Treatment Of VEGF Overexpression Via DNA Aptamer-Encapsulated Polymer Microneedle Arrays

Open Access
Author:
Davis, Brandon Joseph
Area of Honors:
Biomedical Engineering
Degree:
Bachelor of Science
Document Type:
Thesis
Thesis Supervisors:
  • Yong Wang, Thesis Supervisor
  • Nanyin Zhang, Honors Advisor
  • William O Hancock, Faculty Reader
Keywords:
  • Protein Overexpression
  • DNA Aptamer
  • Polymer Microneedle
Abstract:
The overexpression of any protein could lead to a dramatic imbalance in the fragile homeostatic environment within the human body.
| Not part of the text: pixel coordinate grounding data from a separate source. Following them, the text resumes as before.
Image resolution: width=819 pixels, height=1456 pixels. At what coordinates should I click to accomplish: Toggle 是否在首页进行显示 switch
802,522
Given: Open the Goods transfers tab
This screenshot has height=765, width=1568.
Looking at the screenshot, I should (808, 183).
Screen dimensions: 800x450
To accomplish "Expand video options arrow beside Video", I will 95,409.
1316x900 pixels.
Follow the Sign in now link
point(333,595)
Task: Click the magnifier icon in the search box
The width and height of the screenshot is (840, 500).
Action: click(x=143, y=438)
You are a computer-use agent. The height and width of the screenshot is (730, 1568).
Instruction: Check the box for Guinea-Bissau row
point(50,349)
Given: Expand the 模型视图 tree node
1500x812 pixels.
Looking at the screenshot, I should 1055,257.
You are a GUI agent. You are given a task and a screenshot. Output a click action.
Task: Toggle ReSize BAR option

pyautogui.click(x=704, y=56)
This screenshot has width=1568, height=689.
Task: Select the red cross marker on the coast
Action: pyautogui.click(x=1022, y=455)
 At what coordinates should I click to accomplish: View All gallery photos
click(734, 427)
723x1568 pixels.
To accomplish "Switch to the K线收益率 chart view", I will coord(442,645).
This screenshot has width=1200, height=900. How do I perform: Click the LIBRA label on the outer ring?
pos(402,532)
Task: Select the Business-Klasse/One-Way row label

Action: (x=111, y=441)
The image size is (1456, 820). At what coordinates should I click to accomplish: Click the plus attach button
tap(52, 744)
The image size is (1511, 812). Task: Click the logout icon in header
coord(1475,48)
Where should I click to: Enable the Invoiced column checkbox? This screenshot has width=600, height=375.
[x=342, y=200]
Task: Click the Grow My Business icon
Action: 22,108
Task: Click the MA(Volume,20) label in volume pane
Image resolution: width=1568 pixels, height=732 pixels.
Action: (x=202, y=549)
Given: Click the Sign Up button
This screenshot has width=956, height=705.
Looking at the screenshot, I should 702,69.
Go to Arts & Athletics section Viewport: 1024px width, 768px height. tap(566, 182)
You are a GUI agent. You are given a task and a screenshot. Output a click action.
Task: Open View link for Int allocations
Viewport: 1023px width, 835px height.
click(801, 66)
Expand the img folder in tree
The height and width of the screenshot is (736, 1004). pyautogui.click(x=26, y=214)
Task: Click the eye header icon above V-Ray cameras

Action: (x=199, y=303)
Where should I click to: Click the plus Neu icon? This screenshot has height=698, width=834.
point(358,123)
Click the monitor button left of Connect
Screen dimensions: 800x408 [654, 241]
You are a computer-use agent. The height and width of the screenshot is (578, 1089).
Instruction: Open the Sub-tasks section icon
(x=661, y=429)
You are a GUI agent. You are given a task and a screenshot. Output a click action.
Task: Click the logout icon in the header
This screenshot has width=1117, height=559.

Therefore, it is important to develop novel protein blockers to control the overexpressed proteins and drug delivery systems to deliver protein blockers. Nucleic acid aptamers are an emerging class of protein blockers with high binding specificity and affinity unrivaled by traditional antibodies. After binding to their target proteins, aptamers can inhibit the bioactivity of the proteins. The purpose of this thesis was to demonstrate that aptamer-functionalized microneedles can be applied to release aptamers to block the bioactivity of proteins using vascular endothelial growth factor (VEGF) and its aptamer as a model. Polymer microneedle arrays were fabricated by casting a 3:1 PVA/PVP over PDMS molds. Needle height and tip radius measurements determined from SEM images were verified using optical profilometry and brightfield imaging techniques. Surface plasmon resonance (SPR) was utilized to compute the dissociation constant (KD) of the anti-VEGF aptamer. Aptamer degradation in M200 + 0.5% FBS growth media was visually represented using gel electrophoresis. A dissolution trend was obtained by inserting polymer microneedle arrays into an agarose gel skin mimic for defined time intervals. Mechanical testing, performed on the Instron 5960, quantified the compressive failure force, indicated by a distinct change in the compressive load. Aptamer distribution was predicted using diffusion kinetics and tracked using a FAM-modified aptamer. An endothelial cell tube formation assay expressed the level of VEGF sequestration by aptamer. Total tube length, measured with ImageJ software, was used to quantify cell growth and angiogenesis inhibition. The application potential of biomaterial devices has intensified from the successful encapsulation of aptamer in polymer microneedle arrays. The aptamer displayed exceptional durability throughout the heat intensive fabrication process, withstanding conformational changes and functionality. Data suggests that this aptamer sequence can successfully sequester VEGF protein and inhibit tube formation, indicating the ability to disrupt angiogenesis.